The standard deviation (σ) is a measure of the average variability in a dataset, which is to say, how close or far away the data is from the mean. It approximates the mean distance (in natural numbers) between each datum and the arithmetic mean.

For example, if we have a set of values like 1, 2, 3 (thus, mean = 2), we could estimate the average deviation of each datum from the mean, firstly, by subtracting the mean from each datum, secondly, by adding the resulting individual deviations as natural numbers (otherwise they would add up to '0'), and, thirdly, by dividing that result by the number of total data in the set. Thus:

mean deviation = [|(1-2)| + |(2-2)| + |(3-2)|] / 3 = (|-1| + |0| + |1|) / 3 = 2/3 = 0.66²

If we have the set of values 1, 2, 9 (thus, mean = 4), the estimating average deviation would be:

mean deviation = [|(1-4)| + |(2-4)| + |(9-4)|] / 3 = (|-3| + |-2| + |5|) / 3 = 10/3 = 3.33³

The most interesting property of the standard deviation is that it gives you a glimpse of how far away from the mean the bulk of your data is. That is, the majority of the data (68.2% if the distribution is normal) would be located between one standard deviation above and below the mean. The majority o the data (95.45% if the distribution is normal) would be located between two standard deviations above and below the mean. And almost the totality of the data (99.73% if the distribution is normal) would be located between three standard deviations above and below the mean. Therefore, if a standard deviation is rather small, it indicates that the data tends to cluster close to the mean, without 'deviating' much away from it. A large standard deviation suggests a spread out distribution, with data 'deviating' far away from the mean.

Furthermore, you can use the standard deviation to assess the relative position of particular data. That is, data that is located three standard deviations above or below the mean are 'sensibly' less representative than data within two standard deviations of the mean, and these less so than data within a standard deviation from the mean.

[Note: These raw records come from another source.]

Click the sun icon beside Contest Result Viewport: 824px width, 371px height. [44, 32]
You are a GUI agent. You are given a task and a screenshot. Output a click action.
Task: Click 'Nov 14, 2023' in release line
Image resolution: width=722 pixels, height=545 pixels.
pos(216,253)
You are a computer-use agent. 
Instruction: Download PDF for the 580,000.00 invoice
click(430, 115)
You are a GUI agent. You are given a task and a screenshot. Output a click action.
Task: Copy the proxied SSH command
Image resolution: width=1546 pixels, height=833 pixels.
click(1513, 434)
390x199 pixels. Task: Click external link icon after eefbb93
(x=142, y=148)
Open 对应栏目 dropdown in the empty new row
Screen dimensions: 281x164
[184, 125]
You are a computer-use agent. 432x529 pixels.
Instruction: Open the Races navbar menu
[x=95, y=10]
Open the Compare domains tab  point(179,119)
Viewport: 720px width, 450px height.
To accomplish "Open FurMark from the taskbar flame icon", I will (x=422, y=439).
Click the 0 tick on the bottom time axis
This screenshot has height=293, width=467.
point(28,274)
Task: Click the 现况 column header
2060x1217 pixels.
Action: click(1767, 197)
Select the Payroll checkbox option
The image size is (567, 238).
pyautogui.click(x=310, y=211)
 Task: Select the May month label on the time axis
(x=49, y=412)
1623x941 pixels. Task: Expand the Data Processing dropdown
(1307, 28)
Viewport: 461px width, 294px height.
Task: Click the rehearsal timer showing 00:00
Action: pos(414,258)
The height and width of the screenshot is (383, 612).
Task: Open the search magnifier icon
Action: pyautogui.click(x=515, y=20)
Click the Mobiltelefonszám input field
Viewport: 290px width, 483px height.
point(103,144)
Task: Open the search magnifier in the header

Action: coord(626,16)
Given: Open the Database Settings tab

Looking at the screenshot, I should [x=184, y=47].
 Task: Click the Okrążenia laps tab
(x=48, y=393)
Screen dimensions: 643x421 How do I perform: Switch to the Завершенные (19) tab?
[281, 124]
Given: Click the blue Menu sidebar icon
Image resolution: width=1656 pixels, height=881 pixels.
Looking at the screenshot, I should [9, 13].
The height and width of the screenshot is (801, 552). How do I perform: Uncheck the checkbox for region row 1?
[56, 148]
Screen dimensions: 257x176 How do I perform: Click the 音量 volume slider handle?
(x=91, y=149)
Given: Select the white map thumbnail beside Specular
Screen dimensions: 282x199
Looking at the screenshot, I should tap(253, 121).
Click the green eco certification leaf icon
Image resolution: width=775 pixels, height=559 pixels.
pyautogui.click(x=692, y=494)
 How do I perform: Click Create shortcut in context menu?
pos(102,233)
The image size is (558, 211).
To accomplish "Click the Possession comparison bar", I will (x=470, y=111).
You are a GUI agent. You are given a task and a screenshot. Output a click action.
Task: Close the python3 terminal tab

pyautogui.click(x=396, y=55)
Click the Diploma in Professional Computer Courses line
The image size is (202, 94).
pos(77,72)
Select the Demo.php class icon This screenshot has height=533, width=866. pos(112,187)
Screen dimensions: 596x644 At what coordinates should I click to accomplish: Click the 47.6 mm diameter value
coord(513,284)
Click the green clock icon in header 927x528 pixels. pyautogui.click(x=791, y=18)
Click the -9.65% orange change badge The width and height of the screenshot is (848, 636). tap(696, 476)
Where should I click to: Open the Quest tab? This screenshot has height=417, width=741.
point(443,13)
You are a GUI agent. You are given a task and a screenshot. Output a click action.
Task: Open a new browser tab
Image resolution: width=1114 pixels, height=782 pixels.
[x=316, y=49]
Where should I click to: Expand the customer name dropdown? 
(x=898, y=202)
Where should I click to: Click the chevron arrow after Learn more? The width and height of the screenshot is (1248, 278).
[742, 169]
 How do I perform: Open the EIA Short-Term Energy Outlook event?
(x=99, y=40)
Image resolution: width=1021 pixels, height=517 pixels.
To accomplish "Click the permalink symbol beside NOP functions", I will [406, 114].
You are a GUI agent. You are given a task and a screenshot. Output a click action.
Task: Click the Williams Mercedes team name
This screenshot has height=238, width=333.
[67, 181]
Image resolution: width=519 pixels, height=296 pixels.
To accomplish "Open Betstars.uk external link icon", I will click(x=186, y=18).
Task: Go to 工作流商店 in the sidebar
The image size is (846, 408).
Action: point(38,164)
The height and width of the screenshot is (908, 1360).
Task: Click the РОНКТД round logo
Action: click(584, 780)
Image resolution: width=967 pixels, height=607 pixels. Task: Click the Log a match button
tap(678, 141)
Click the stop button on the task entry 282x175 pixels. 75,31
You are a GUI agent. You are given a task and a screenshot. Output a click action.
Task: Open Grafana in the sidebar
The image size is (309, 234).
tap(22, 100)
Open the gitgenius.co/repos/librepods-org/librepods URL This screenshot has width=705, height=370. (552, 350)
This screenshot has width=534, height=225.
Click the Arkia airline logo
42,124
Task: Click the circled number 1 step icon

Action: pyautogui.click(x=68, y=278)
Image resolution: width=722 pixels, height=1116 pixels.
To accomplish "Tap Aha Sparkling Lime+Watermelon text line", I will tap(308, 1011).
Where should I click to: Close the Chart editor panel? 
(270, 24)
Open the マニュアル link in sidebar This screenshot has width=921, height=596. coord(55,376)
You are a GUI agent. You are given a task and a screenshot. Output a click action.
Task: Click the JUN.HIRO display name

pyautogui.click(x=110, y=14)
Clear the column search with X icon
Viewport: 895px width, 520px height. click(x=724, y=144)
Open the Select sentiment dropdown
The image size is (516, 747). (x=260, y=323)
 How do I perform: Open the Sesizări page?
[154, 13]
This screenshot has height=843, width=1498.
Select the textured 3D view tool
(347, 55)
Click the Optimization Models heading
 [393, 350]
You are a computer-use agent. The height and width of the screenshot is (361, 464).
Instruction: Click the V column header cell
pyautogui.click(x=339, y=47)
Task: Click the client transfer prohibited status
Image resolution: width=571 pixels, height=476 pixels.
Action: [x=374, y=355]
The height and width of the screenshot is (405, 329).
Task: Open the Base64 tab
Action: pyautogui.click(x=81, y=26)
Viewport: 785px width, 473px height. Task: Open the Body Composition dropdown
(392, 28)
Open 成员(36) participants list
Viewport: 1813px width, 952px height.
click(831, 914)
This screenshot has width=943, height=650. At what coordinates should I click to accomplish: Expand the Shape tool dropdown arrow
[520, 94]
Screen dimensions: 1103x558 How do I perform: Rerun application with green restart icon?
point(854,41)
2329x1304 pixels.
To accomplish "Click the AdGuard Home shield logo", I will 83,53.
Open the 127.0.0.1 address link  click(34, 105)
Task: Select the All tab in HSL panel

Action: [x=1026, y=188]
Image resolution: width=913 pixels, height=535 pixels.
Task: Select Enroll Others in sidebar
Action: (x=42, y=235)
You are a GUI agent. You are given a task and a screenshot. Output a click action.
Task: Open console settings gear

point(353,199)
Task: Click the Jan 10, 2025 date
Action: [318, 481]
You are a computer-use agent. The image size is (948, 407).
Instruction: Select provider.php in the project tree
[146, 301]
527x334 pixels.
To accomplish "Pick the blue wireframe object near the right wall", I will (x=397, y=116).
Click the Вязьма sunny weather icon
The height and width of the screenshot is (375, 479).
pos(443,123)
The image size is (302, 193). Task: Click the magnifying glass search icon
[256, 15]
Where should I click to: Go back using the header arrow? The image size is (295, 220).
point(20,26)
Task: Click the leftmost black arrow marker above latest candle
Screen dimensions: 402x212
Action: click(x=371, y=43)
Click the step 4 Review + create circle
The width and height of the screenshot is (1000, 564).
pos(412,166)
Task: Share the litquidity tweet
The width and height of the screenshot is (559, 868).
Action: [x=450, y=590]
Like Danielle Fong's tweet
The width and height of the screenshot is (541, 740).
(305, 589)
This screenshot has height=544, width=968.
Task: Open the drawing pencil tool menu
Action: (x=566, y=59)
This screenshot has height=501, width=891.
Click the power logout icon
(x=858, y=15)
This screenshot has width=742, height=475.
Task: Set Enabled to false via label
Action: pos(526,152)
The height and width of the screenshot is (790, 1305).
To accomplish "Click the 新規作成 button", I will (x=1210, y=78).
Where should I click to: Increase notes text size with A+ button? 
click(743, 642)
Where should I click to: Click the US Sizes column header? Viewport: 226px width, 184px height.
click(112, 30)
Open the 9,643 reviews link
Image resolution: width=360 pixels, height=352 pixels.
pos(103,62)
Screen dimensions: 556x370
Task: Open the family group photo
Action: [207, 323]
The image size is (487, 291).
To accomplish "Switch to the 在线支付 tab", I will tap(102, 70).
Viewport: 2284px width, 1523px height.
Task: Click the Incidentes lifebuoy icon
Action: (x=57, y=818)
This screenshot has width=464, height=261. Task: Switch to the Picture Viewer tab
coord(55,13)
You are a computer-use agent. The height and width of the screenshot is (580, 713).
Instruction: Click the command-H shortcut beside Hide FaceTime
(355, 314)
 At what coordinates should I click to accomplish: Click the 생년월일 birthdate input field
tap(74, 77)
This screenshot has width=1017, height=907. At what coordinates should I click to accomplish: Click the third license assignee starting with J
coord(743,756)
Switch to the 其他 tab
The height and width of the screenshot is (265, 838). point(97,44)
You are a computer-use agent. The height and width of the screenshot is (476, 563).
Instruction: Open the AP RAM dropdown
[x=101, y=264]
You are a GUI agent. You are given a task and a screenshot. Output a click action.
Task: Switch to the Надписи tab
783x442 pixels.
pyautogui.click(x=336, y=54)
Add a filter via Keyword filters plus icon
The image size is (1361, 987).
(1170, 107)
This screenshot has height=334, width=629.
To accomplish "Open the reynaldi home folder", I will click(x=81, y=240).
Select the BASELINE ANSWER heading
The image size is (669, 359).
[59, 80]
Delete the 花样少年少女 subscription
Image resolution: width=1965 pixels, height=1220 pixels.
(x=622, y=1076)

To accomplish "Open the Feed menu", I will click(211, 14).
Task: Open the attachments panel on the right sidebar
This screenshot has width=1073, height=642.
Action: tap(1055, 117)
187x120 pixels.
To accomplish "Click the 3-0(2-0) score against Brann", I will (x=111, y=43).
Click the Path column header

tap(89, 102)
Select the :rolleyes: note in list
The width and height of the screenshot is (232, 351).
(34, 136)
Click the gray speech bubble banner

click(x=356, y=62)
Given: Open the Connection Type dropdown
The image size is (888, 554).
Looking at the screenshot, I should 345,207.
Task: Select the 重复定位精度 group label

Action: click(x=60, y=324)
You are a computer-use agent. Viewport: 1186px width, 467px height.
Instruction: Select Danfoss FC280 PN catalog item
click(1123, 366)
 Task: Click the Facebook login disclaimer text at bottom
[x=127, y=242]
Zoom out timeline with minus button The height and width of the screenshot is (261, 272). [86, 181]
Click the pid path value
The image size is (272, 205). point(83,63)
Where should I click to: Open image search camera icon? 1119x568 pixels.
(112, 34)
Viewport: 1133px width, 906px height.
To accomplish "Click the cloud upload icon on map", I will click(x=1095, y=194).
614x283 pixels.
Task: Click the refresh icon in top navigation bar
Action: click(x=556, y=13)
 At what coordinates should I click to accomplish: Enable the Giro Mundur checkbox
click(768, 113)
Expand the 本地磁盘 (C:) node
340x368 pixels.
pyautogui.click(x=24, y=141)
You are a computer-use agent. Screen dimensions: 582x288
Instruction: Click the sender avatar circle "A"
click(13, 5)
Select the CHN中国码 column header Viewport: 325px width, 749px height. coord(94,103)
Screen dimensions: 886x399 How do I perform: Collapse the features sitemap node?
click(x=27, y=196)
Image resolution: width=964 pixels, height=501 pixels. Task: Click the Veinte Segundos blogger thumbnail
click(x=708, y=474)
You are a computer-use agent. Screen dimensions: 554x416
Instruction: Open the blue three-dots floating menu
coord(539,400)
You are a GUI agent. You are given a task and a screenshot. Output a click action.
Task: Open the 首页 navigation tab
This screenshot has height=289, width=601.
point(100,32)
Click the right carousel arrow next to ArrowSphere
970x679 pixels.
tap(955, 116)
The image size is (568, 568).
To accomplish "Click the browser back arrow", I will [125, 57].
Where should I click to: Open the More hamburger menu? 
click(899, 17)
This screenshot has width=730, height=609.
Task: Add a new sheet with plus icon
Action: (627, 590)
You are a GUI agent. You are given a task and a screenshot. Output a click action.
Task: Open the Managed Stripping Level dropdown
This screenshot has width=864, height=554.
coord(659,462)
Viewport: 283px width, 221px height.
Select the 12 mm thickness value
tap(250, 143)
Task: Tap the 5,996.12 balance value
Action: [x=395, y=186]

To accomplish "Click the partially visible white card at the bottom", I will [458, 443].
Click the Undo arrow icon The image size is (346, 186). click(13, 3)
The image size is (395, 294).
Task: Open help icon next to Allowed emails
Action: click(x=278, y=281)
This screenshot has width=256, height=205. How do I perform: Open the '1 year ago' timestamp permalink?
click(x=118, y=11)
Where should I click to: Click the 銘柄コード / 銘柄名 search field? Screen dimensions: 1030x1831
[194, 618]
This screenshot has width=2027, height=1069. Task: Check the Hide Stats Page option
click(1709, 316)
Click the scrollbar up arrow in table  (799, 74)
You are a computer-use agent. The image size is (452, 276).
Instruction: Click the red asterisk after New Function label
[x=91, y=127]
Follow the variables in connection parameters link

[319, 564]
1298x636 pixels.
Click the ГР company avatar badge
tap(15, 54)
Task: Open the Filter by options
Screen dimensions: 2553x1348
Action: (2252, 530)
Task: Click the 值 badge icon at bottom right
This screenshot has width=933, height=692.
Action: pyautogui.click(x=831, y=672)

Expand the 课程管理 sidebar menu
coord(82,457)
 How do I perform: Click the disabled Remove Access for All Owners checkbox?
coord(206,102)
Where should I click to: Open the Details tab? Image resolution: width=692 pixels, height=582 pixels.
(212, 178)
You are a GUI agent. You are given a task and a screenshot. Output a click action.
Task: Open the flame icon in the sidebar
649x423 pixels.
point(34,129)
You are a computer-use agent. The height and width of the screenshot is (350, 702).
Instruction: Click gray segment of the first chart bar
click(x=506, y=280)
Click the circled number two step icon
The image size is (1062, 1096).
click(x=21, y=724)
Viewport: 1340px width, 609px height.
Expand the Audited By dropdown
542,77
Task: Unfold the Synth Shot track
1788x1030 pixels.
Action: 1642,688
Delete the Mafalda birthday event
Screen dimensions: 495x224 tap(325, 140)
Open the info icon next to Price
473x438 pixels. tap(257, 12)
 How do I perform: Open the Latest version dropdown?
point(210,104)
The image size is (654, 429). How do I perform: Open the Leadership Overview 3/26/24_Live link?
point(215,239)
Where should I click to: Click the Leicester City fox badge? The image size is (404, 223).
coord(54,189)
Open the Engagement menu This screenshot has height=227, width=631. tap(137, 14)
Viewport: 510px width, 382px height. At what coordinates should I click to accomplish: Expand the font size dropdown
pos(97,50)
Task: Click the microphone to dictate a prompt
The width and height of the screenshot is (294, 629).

In fact, data located beyond three standard deviations above or below the mean can be considered extreme cases, probably even statistically significantly so.

Properties

The standard deviation is a measure of dispersion of the data (ie, of how close or far away the data is from the mean).
The standard deviation can be used as a measure of uncertainty.
The standard deviation can be used as a measure of significance.
The standard deviation for a population is represented as 'σ'. When calculating 'σ' you also use the total population size ('N').
The standard deviation for a sample is represented as 's'. When estimating 'sd' you use the total sample size minus 1 ('n-1').

Calculation

In Excel: The function STDEV calculates the standard deviation of the selected sample of values.
By hand (from scratch): Firstly, subtract the mean from each datum; secondly, square the resulting individual distances; thirdly, calculate the arithmetic mean of the squared distances (using 'n-1' for samples); finally, perform a square-root on the resulting mean.
By hand (from the variance): Perform a square-root of the variance.

References

1. full reference in the following format AUTHOR (date work).Title. Reference location, date publication. ISBN/ISSN.

+++ Footnotes +++

2. For a population; the mean deviation for a sample would be 1. The actual standard deviations are σ = 0.82, and sd = 1, respectively.

3. For a population; the mean deviation for a sample would be 5. The actual standard deviations are σ = 3.56, and sd = 4.36, respectively.